Re: fix for unkillable zombie task

[Andreas Schwab]

David Mosberger <davidm@napali.hpl.hp.com> writes:

>>>>>> On Sat, 17 Jul 2004 12:20:46 +0200, Andreas Schwab <schwab@suse.de> said:
>
>   Andreas> Could this be the same problem as discussed in the thread at
>   Andreas> <http://marc.theaimsgroup.com/?t=108857537300002&r=1&w=2>?
>
> It appears the "final" patch never made it into Linus' tree?

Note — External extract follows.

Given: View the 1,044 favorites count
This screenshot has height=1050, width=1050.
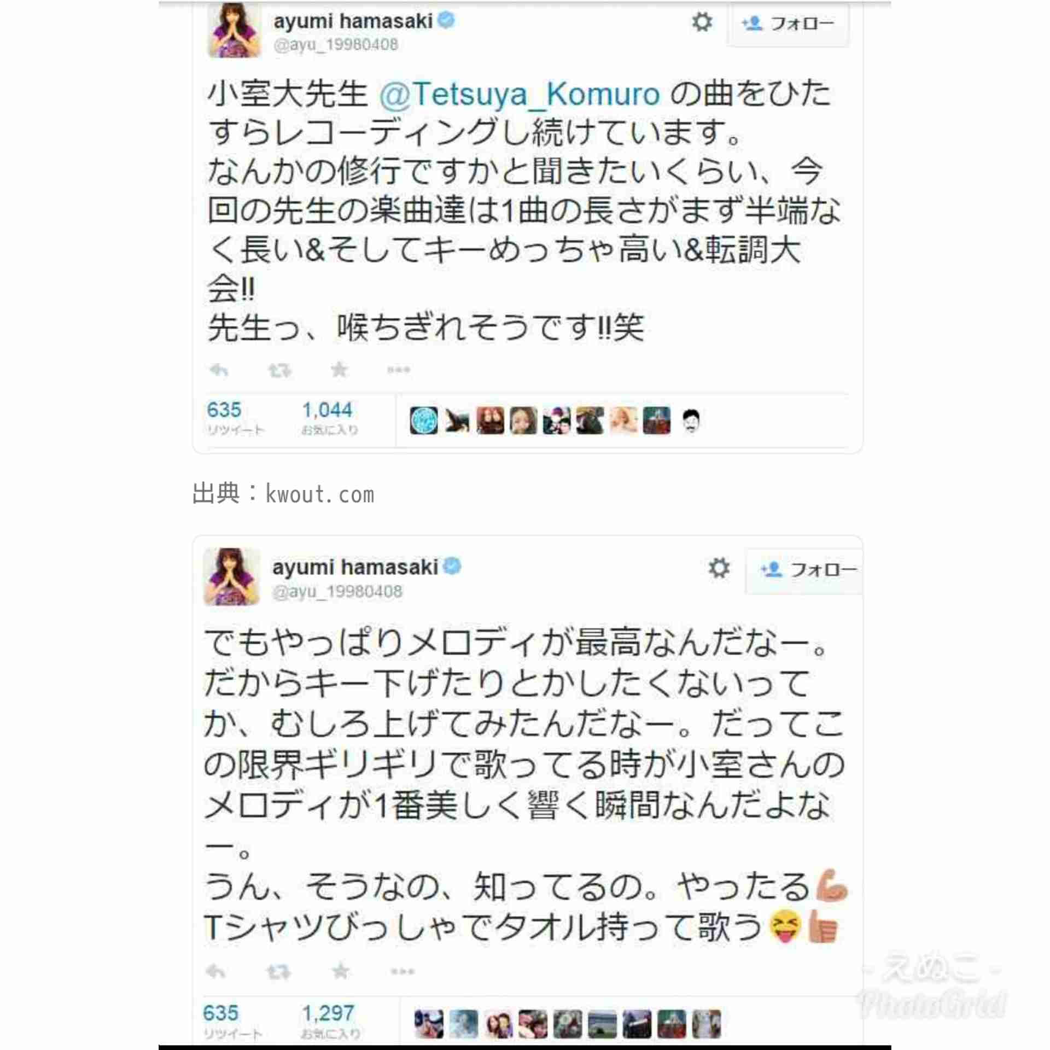Looking at the screenshot, I should 327,410.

And it appears to be a different issue, your patch doesn't fix that.

Andreas.

-- 
Andreas Schwab, SuSE Labs, schwab@suse.de
SuSE Linux AG, Maxfeldstraße 5, 90409 Nürnberg, Germany
Key fingerprint = 58CA 54C7 6D53 942B 1756  01D3 44D5 214B 8276 4ED5
"And now for something completely different."

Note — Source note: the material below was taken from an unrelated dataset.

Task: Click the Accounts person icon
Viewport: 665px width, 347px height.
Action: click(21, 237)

Re: fix for unkillable zombie task

[David Mosberger]

>>>>> On Tue, 20 Jul 2004 10:23:32 +0200, Andreas Schwab <schwab@suse.de> said:

  Andreas> David Mosberger <davidm@napali.hpl.hp.com> writes:
  >>>>>>> On Sat, 17 Jul 2004 12:20:46 +0200, Andreas Schwab
  >>>>>>> <schwab@suse.de> said:
  >>
  Andreas> Could this be the same problem as discussed in the thread
  Andreas> at
  Andreas> <http://marc.theaimsgroup.com/?t=108857537300002&r=1&w=2>?

  >>  It appears the "final" patch never made it into Linus' tree?

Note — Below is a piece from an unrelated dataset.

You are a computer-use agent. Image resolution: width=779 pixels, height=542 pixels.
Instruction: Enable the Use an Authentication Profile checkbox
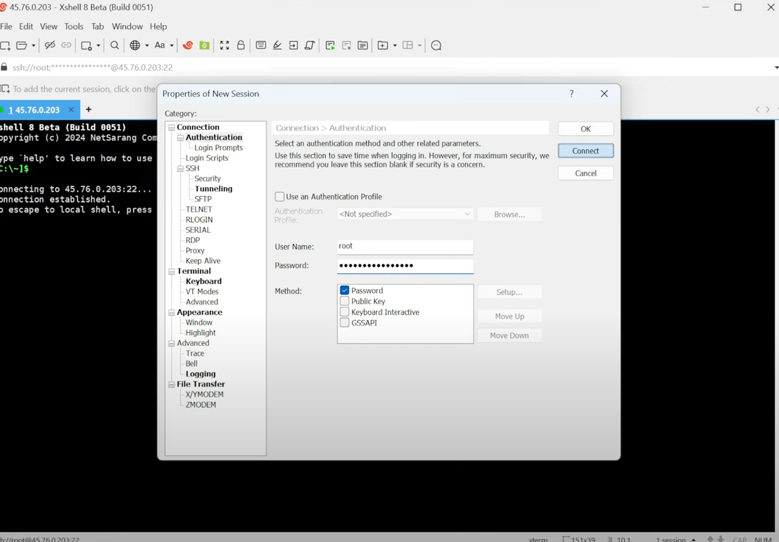point(279,196)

  Andreas> And it appears to be a different issue, your patch doesn't
  Andreas> fix that.

Do you have a simple test-case?

	--david

Re: fix for unkillable zombie task

[Andreas Schwab]

David Mosberger <davidm@napali.hpl.hp.com> writes:

>>>>>> On Tue, 20 Jul 2004 10:23:32 +0200, Andreas Schwab <schwab@suse.de> said:
>
>   Andreas> David Mosberger <davidm@napali.hpl.hp.com> writes:
>   >>>>>>> On Sat, 17 Jul 2004 12:20:46 +0200, Andreas Schwab
>   >>>>>>> <schwab@suse.de> said:
>   >>
>   Andreas> Could this be the same problem as discussed in the thread
>   Andreas> at
>   Andreas> <http://marc.theaimsgroup.com/?t=108857537300002&r=1&w=2>?
>
>   >>  It appears the "final" patch never made it into Linus' tree?
>
>   Andreas> And it appears to be a different issue, your patch doesn't
>   Andreas> fix that.
>
> Do you have a simple test-case?

See the thread.
<http://marc.theaimsgroup.com/?l=linux-kernel&m=108858649619256> has mine,
I don't know whether the one in
<http://marc.theaimsgroup.com/?l=linux-kernel&m=108866581316414> tests the
same.

Andreas.

-- 
Andreas Schwab, SuSE Labs, schwab@suse.de
SuSE Linux AG, Maxfeldstraße 5, 90409 Nürnberg, Germany
Key fingerprint = 58CA 54C7 6D53 942B 1756  01D3 44D5 214B 8276 4ED5
"And now for something completely different."